Il s’agit ici d’interroger les analyses résistancielles, dans le sens où elles adoptent le point de vue de l’État en concluant que les pratiques extra-judiciaires ne seraient que des mises à distance de l’emprise de l’État. Bien au contraire, il existe de multiples usages de la justice et du ius qui doivent être éclairées par les stratégies attendues et déployées par les parties pour défendre ou maintenir leur honneur.
Ricardo Córdoba de la Llave, « Factores de prevaricación judicial en la Castilla medieval »

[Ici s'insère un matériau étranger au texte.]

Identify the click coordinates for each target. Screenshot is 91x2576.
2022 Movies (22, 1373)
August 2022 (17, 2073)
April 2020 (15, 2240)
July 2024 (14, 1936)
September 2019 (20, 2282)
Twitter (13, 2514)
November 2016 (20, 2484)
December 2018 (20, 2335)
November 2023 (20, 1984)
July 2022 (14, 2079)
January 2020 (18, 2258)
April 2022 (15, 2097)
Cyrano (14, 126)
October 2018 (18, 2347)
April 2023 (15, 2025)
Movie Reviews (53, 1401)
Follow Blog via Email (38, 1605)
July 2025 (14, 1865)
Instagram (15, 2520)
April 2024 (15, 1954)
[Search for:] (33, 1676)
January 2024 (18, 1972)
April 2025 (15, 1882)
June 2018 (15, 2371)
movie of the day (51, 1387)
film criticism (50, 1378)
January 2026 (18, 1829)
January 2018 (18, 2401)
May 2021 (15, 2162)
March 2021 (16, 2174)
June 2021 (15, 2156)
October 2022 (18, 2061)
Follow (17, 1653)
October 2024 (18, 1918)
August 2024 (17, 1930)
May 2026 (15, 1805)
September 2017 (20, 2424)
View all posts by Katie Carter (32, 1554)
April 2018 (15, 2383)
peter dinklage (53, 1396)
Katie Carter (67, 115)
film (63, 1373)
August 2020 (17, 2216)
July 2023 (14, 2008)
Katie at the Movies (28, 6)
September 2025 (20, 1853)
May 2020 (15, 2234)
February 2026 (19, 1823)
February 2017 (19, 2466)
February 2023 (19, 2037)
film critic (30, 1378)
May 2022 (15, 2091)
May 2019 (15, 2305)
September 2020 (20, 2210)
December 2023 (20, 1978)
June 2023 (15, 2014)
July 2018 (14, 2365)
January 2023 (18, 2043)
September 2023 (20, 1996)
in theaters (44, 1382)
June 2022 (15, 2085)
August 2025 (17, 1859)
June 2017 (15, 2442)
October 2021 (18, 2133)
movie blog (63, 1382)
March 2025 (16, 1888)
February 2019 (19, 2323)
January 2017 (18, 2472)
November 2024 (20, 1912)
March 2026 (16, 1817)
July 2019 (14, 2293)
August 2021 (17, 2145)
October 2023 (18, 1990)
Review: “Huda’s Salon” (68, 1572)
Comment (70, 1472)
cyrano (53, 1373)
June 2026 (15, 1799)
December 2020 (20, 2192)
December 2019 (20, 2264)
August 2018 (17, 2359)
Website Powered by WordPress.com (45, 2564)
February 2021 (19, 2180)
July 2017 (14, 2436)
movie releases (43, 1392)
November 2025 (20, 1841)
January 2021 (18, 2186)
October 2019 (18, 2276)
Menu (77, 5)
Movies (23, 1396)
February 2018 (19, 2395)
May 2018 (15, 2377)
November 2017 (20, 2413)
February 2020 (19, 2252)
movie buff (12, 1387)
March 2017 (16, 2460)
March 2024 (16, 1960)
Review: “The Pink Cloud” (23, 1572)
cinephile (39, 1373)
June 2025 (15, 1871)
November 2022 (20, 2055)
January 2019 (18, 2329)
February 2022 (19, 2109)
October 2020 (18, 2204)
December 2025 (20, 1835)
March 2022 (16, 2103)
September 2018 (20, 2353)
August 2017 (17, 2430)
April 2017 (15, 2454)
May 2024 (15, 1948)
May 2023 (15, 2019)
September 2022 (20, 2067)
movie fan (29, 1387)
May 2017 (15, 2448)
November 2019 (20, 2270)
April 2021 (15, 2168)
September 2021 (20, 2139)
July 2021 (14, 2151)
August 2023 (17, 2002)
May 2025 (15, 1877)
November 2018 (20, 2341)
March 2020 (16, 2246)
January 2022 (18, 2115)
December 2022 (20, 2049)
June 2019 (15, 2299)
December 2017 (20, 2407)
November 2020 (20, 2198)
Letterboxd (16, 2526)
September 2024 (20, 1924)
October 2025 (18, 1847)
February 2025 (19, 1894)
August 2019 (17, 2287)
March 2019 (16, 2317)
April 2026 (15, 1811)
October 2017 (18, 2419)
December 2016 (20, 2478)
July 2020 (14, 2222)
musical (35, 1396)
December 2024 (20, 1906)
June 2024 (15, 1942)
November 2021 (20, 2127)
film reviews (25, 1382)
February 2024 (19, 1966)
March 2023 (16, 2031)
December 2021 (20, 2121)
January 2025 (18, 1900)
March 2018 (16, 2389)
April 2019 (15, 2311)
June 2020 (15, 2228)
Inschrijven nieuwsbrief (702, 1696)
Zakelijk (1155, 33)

La corruption des juges ou du moins le grief de prévarication est moins connu pour la période médiévale en Espagne qu’au Siècle d’Or. La documentation conservée dans le Registro General del Sello contient un grand nombre de protestations contre des sentences qualifiées d’injustes. Il convient de s’interroger sur la nature des demandes : changements de juridictions, récusation de juge, révisions de sentence. S’agit-il d’actes de résistance ou d’une simple défense d’intérêts privés ?
Sandrine Lavaud, « En lutte contre les privilèges du vin. Marchands du Haut-Pays contre jurade de Bordeaux sous arbitrage du parlement (fin xve-début xvie siècle) »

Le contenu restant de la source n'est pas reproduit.